Description de la Chine (La Haye)/Sixième ou septième ode, lamentations sur les misères du genre humain

Scheuerleer (2p. 376-379).


SIXIÈME ODE
Lamentations sur les misères du genre humain.


Qu’il[1] tombe tant de grêle dans cette saison, c’est un prodige. La douleur blesse mon âme, quand je vois les désordres des pécheurs. Peuvent-ils aller plus loin ? Regardez le triste état où je suis réduit : ma douleur croît à chaque instant. Ayez quelque égard aux soins que je me donne : la tristesse me tue, et je suis obligé de la cacher.

J’ai reçu la vie de mes parents : ne me l’ont-ils donnée, que pour que je fusse accablé de tant de maux ? Je ne puis ni avancer ni reculer. Les hommes exercent leurs langues à se flatter, ou à se détruire et quand j’en parais affligé, je suis l’objet de leurs railleries.

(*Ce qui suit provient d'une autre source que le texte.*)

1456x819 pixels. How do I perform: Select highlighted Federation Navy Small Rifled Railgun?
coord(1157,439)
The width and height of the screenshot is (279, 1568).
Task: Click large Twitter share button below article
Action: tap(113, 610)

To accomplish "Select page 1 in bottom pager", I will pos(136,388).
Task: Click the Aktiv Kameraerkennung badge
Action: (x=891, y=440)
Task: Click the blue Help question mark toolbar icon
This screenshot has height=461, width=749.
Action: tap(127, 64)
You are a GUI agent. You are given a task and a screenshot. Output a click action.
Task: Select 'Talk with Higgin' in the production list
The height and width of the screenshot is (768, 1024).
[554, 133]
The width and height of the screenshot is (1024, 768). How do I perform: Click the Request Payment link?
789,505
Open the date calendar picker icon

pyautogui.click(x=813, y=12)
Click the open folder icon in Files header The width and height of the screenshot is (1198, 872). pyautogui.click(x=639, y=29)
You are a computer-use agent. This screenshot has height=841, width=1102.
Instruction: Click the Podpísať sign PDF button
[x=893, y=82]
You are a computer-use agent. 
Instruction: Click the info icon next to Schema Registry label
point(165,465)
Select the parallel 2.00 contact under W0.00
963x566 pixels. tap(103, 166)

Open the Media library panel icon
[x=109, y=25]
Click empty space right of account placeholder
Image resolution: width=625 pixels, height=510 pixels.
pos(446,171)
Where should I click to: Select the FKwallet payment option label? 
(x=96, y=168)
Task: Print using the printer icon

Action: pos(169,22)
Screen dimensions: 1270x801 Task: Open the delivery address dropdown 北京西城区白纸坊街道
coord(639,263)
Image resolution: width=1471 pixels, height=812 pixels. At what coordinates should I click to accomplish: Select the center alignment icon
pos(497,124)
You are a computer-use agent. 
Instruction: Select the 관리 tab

J’ai le cœur rempli d’amertume en voyant une telle misère ; les plus innocents sont le plus à plaindre : d’où peuvent-ils espérer du secours ? Où vont s’arrêter ces corbeaux ? Qui sont ceux qui doivent leur servir de proie ?

Voyez cette grande forêt : elle n’est pleine que de bois propre à être jeté au feu. Le peuple accablé de tant de maux regarde le Ciel[2], et semble douter de la Providence. Mais quand l’heure d’exécuter ses arrêts sera venue, nul ne pourra s’y opposer. C’est l’Etre suprême, c’est le seul souverain : quand il punit, il est juste, et on ne peut l’accuser d’agir par haine.

Mais les impies regardent comme bas ce qui est haut, et comme haut ce qui est bas. Quand donc finiront leurs excès ? Ils appellent les sages vieillards, et ils leur disent en riant : expliquez-nous vos songes. Ils sont couverts de péchés, et ils se croient être sans reproche. Parmi les corbeaux comment distinguer le mâle de la femelle ?

Quand je pense au maître de l’univers, à sa grandeur et à sa justice, je m’abaisse devant lui, et je tremble qu’il ne me reprenne. Cependant toutes mes paroles partent du fond de mon cœur, et sont conformes à la raison. Les méchants ont des langues de serpent pour déchirer les gens de bien, et ils sont tranquilles.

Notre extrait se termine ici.